Written instruction: Find every line in the items that contains the string "size" and copy each such line. Match case exactly.

Available records:

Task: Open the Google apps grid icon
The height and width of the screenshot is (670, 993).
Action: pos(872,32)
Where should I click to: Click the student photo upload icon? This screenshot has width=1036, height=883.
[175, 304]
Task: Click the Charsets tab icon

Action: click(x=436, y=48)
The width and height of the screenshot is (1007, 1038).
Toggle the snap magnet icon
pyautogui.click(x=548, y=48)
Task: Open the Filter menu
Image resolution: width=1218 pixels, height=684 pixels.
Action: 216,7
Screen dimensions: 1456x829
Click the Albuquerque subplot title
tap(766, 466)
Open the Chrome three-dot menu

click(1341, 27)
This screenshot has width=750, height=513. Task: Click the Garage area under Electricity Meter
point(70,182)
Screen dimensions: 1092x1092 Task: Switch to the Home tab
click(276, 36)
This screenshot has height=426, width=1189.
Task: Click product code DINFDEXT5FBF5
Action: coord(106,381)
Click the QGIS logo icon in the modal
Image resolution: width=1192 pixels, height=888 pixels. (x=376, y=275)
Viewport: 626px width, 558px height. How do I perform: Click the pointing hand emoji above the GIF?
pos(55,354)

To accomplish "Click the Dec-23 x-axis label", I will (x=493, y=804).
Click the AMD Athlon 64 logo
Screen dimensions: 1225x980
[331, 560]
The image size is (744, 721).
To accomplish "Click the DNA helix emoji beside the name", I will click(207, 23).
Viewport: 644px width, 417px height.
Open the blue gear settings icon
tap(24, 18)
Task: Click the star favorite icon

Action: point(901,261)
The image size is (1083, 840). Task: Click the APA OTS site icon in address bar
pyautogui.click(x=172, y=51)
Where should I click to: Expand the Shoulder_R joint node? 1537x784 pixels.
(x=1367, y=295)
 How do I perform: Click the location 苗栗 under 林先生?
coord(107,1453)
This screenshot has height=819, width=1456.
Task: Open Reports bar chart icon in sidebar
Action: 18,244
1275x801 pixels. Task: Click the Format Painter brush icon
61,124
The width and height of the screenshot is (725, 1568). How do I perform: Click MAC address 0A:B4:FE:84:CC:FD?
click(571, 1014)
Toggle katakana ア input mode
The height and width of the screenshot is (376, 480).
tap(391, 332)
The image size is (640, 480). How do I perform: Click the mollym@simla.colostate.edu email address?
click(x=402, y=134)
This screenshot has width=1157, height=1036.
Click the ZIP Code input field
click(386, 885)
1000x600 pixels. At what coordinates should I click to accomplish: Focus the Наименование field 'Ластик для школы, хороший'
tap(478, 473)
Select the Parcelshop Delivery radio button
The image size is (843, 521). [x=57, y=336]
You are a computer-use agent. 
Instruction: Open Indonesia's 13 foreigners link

Response to the task:
The image size is (744, 721).
The image size is (1083, 840). Task: Click the APA OTS site icon in address bar
The image size is (640, 480). How do I perform: Click the mollym@simla.colostate.edu email address?
The image size is (843, 521). [x=57, y=336]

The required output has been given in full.